Alles klar, Frau Kommissar?
EU-Kommissarin Corina Cretu ist ein Drittel der Mitarbeiter abhandengekommen. Angeblich wegen ihrer Arbeitsweise.
Vor einem halben Jahr ist das Nachrichtenmagazin „Politico“in Brüssel an den Start gegangen. Erklärtes Ziel: die Berichterstattung aus dem Zentrum der EU-Politik durch investigative Berichte aufmischen, am besten angereichert mit Skandalen à la „House of Cards“, der US-Serie zum Macht-Poker im Weißen Haus. Die jüngste Geschichte sollte wohl beides haben.
Wie „Politico“vergangene Woche berichtete, haben in ihrem ersten Dienstjahr rund ein Drittel der Mitarbeiter von Corina Cretu gekündigt. Das soll an der Arbeitsweise der rumänischen EU-Kommissarin liegen, wie das Magazin online berichtete. Viele Mitarbeiter hätten diese nicht mittragen wollen. Dem Bericht zufolge würde Cretu keine Termine auf Freitag legen und auch grundsätzlich nicht vor 10 Uhr am Vormittag. Sie sei kein Morgenmensch, soll sie gegenüber einem Mitarbeiter gesagt haben, der namentlich nicht genannt wird.
Zudem würde die Kommissarin Termine rund um das Wochenende gern mit Kurzurlauben oder Heimaturlaub kombinieren.
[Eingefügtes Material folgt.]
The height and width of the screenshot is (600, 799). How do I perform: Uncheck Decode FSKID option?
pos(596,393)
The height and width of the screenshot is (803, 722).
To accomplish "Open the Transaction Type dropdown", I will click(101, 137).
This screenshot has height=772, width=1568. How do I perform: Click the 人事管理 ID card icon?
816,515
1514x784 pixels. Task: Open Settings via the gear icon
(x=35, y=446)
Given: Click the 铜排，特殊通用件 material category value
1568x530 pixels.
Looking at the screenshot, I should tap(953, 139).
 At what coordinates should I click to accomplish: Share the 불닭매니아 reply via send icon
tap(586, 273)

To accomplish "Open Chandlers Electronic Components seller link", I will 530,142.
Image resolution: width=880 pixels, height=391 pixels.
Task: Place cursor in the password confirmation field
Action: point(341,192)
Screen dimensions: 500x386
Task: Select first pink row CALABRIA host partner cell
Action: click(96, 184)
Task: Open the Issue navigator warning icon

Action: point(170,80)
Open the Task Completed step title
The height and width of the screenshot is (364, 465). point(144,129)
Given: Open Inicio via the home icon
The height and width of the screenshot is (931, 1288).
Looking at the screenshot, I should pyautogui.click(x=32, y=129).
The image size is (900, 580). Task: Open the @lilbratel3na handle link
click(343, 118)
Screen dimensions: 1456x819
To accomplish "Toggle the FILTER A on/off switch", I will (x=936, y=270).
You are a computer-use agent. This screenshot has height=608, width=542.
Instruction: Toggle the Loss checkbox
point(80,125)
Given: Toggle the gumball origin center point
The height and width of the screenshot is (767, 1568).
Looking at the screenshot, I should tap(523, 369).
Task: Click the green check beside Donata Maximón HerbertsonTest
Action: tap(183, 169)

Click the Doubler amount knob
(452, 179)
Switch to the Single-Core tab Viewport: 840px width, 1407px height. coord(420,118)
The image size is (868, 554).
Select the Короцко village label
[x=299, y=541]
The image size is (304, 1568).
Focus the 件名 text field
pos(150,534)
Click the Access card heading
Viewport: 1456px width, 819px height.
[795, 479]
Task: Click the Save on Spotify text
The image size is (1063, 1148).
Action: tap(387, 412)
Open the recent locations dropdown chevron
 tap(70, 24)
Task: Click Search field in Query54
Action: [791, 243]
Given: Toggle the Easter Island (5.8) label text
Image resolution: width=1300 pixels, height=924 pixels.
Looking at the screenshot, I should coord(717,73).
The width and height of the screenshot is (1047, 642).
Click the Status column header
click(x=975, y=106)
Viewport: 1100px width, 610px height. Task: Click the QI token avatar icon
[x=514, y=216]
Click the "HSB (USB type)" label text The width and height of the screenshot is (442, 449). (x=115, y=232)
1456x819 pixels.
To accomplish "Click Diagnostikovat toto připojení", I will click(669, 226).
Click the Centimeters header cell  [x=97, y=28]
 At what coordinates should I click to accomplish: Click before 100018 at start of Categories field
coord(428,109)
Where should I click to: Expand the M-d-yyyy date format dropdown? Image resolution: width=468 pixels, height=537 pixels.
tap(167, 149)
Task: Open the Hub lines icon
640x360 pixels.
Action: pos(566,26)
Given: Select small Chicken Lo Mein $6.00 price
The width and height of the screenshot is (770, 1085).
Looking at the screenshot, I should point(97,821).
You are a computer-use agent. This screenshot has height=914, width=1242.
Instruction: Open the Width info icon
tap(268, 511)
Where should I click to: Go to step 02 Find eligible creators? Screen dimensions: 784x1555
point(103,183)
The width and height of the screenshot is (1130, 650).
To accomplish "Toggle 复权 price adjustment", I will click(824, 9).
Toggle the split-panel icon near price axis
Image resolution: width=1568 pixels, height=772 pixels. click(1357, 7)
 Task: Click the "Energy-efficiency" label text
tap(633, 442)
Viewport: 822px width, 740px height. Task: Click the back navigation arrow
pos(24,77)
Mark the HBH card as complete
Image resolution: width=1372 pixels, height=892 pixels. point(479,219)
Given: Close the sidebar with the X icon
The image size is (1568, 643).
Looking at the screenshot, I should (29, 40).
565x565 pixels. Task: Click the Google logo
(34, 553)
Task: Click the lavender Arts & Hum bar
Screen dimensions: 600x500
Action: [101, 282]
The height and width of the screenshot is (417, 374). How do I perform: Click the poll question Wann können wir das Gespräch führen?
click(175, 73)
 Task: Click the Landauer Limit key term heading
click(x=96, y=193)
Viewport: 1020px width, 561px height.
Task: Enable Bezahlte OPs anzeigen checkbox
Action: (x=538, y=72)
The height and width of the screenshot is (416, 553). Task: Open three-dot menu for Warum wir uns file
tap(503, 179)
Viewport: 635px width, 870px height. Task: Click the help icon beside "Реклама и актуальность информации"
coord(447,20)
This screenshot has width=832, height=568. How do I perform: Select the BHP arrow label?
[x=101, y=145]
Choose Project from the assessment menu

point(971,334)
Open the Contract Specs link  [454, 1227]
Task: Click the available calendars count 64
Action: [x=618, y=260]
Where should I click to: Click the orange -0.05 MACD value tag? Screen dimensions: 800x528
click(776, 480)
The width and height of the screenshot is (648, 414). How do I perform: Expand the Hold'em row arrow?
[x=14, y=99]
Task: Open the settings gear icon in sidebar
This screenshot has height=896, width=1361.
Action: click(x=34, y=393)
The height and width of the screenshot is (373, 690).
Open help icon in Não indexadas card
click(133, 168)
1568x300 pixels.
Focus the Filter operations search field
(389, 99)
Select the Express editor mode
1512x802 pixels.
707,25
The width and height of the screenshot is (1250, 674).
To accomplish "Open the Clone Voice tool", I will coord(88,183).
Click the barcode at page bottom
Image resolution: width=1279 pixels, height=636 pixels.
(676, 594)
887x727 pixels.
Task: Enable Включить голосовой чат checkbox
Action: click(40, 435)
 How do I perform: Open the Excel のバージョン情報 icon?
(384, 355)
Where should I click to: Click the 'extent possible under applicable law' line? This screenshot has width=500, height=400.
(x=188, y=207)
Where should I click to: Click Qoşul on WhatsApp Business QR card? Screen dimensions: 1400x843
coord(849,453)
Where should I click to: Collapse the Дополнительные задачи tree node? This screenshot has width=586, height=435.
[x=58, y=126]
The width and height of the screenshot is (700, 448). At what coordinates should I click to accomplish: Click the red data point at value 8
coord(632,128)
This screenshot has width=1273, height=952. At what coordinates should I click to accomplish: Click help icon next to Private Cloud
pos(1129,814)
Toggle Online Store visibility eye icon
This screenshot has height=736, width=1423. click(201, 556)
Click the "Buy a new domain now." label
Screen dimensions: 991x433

Ein Vorwurf, den sich auch andere Kommissare schon gefallen lassen mussten. Pierre Moscovici legt Termine in Paris etwa gern auf Montag oder Freitag.
Die Kommission ging auf die Vorwürfe gegen Cretu gar nicht ein. Man wolle den Pressesaal der Kommission nicht in eine Gerüchteküche verwandeln, sagte ein Sprecher mit dem Hinweis, dass niemand namentlich solche Vorwürfe geäußert habe. Cretu sei ein wertvolles Mitglied der Kommission. Ein Bild, um das sich die Rumänin nun auch selbst bemüht.
Die Anschuldigungen im „Politico“-Bericht basieren auf Gesprächen mit ehemaligen Mitarbeitern der Kommissarin und einem Aus- zug aus ihrem persönlichen Terminkalender, der dem Magazin vorlag. Die Redakteure hätten aber besser ihren Jahreskalender angesehen, ging Cretu nun in die Verteidigung. Seit ihrem Amtsantritt habe sie in der Funktion als Kommissarin für Regionalpolitik 24 Länder besucht, mehr als 40 regionale Spitzenpolitiker getroffen und in zehn Debatten im Europaparlament teilgenommen. Personelle Änderungen im Team seien in den Kabinetten der Kommissare zudem keineswegs ungewöhnlich. Vor allem nicht im ersten Jahr, wenn viele erkennen würden, wie viel Arbeit sie tatsächlich erwartet.
Wie viel Arbeit die Kommissare haben, können Bürger zumindest in Auszügen online nachvollziehen. Offizielle Termine sind auf der Seite jedes Kommissars unter ec.europa.eu aufgelistet.